Less than two weeks later, Cleghorn was released from the facility on a pass and failed to return.
Appellant notified the prosecutor within a day after she was informed of Cleghorn’s absence, but
did not notify the court.
The trial court determined that appellant violated MCL 600.1701(a) and (g), which state:
The supreme court, circuit courts, and all other courts of record, have
power to punish by fine or imprisonment, or both, persons guilty of any neglect or
violation of duty or misconduct in all of the following cases:
(a) Disorderly, contemptuous, or insolent behavior, committed during its
sitting, in its immediate view and presence, and directly tending to interrupt its
proceedings or impair the respect due to its authority.
***
(g) Parties to actions, attorneys, counselors, and all other persons for
disobeying any lawful order, decree, or process of the court.
The trial court’s opinion and order discusses two distinct bases for the court’s finding of
contempt. First, the court concluded that appellant violated MCL 600.1701(g) because she failed
to comply with the portion of the order that required her to notify the court of any violations of
the order, and “at best lackadaisically had notice sent to the assistant prosecutor in a dilatory
fashion.” Second, the court concluded that appellant violated subsection (a) because she
“purposefully, voluntarily and knowingly misled” the court concerning the custodial conditions
at the facility. The court stated, “Put simply, Ms. Green lied to the Court under oath.”
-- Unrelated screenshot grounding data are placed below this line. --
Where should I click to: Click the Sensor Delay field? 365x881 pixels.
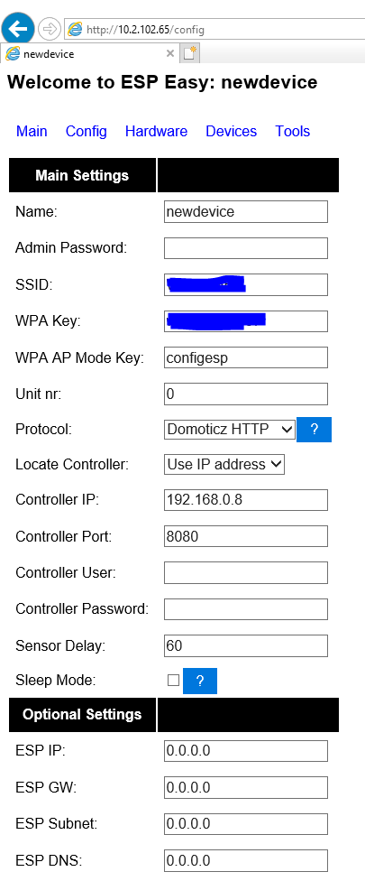245,646
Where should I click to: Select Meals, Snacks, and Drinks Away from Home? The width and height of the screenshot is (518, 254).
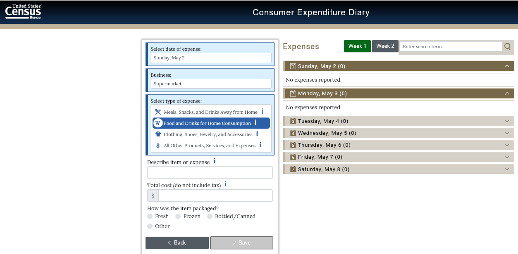coord(210,112)
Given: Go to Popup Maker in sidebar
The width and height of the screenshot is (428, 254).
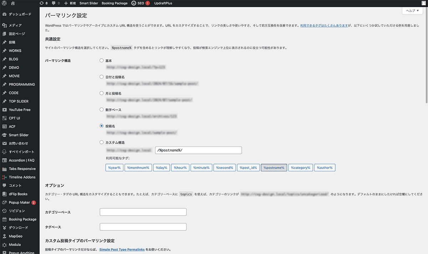Looking at the screenshot, I should coord(19,203).
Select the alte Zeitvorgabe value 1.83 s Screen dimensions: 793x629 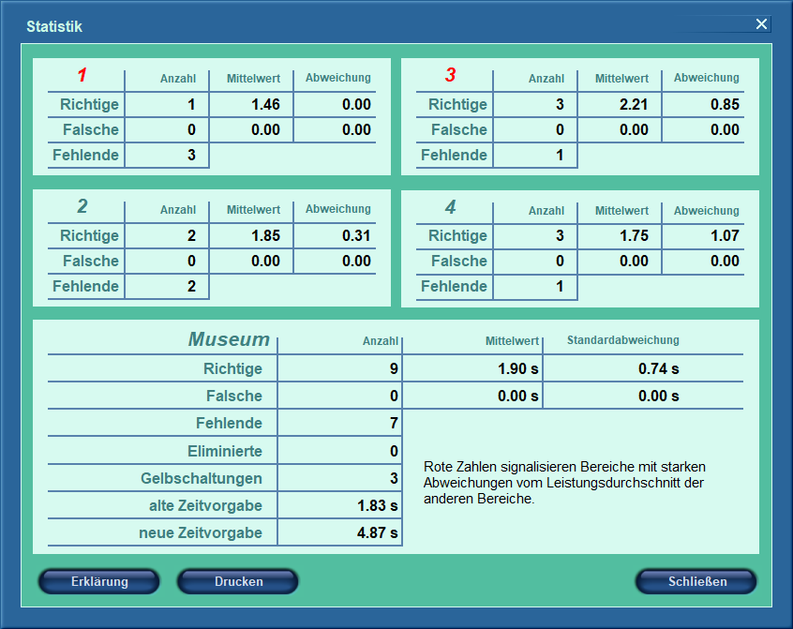[377, 505]
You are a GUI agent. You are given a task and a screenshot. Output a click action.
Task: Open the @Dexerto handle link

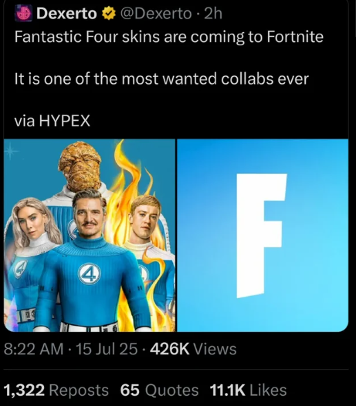(156, 14)
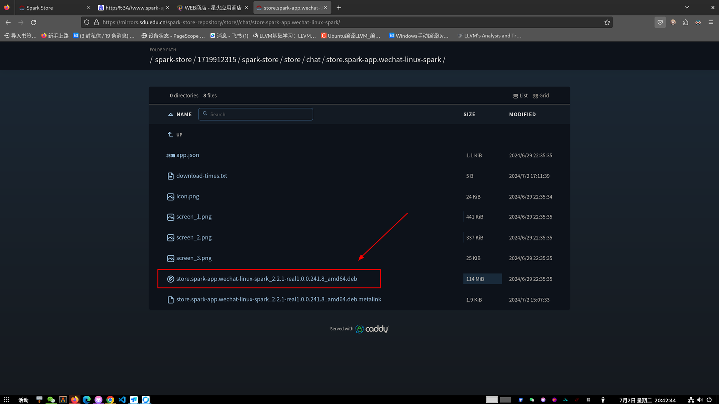The image size is (719, 404).
Task: Open the Firefox account profile avatar
Action: click(x=673, y=22)
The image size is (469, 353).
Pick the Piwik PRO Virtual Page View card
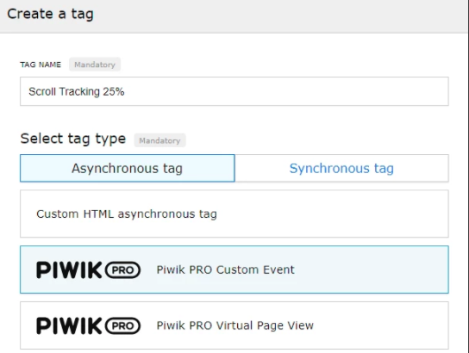tap(235, 325)
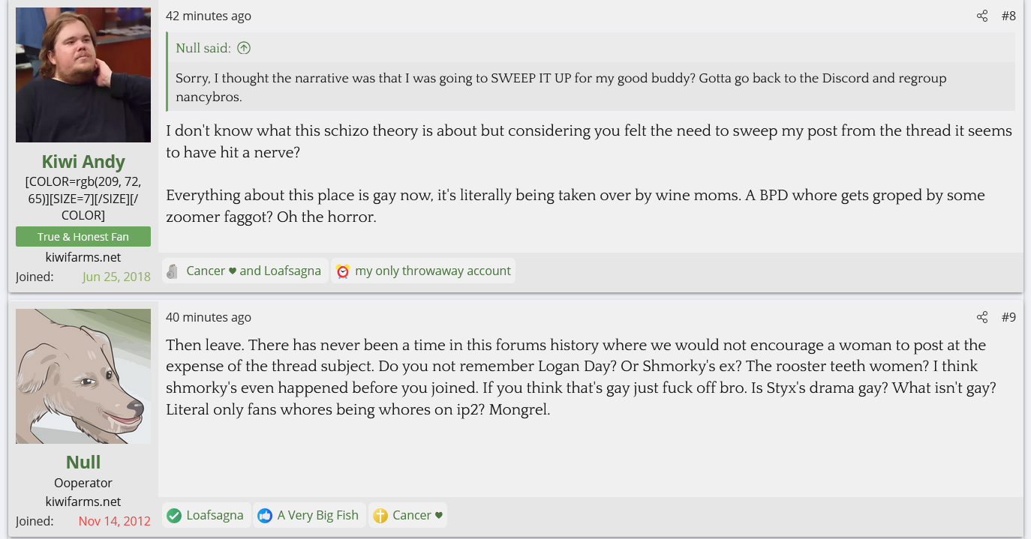Image resolution: width=1031 pixels, height=539 pixels.
Task: Click 'A Very Big Fish' reaction name
Action: pyautogui.click(x=318, y=515)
“A trial court’s findings in a contempt proceeding must be affirmed on appeal if there is
competent evidence to support them. However, the issuance of an order of contempt rests in the
sound discretion of the trial court, and is reviewed only for an abuse of discretion.” Brandt v
Brandt, 250 Mich App 68, 74; 645 NW2d 327 (2002).
Appellant argues that her contempt conviction should be vacated because the alleged acts
of contempt were not “clearly and unequivocally” shown. She claims that she attempted to
comply with the order, and took reasonable measures to inform the prosecutor and the court of
Cleghorn’s absence as soon as practicable by leaving a message and sending a fax to the
prosecutor’s office.
However, appellant’s argument does not fully address the bases of the trial court’s ruling.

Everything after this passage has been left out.